Fat hurts wrote:
agip wrote:
one of the main goals is to force china to respect intellectual property. china has been violating that one for a long long time and resisted all efforts to stop.
if trump can claim a win on that, it would be an actual win.
the irony of course is that the the trumper farmers (who are not stupid or bad people, flagpole), would not benefit - the people who would benefit are elite tech companies and some high end industrial companies. The farmers are hosed...they've lost those markets for a long time.
and beyond IP issues, China does dump products like steel and other things. meaning they use subsidized companies to create products at lower cost than a free market company could do...and then sell them. that drives the free market companies out of business, leaving just the subsidized chinese company...which then raises prices.
How would a bilateral deal enforce any of that? If Tiny made a deal where China agreed to stop dumping steel and stop stealing IP, would China really abide by the agreement? Aren't they supposed to be behaving now and the reason they don't is because we don't have any way to enforce the rules?
Serious questions. I know very little about international trade and I'd like to understand.
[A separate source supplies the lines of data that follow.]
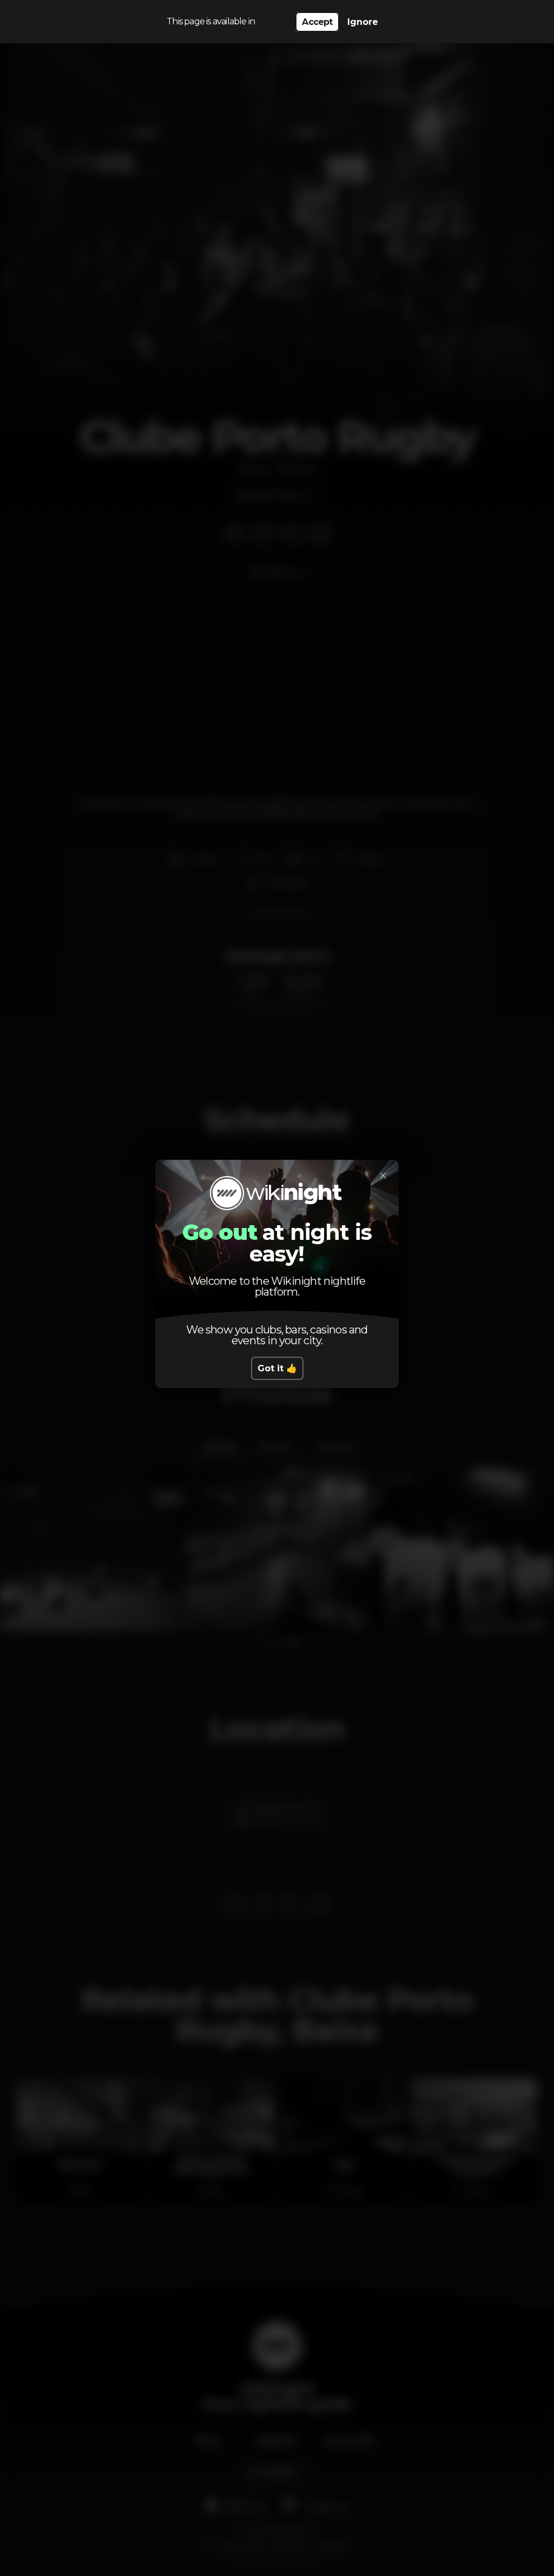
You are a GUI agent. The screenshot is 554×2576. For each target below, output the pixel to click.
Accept (317, 22)
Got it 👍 (277, 1368)
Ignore (362, 22)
I'm starting to see why TPP was a better approach. At least then you get a large number of trading partners to enforce agreements. Am I right?
that was the point of TPP, yes - to unite a bunch of countries and force china to play fair. Dumb Republicans. And Dems...Dems are apparently against TPP now.
Anyway, a perfect bilateral deal would have some sort of teeth...china would stop forcing IP handovers in exchange for access to US markets. If CHina continued taking IP then they would have tariffs or be excluded from US markets.
That sort of thing.
The problem is that China has told multiple international bodies that it would play fair, but it never does. Chinese leadership exploits the fair trade system. I actually think that this trade war could end well if China realizes that the international community will actually use teeth to enforce fair trade.
The WTO has no teeth and takes years and years to make decisions.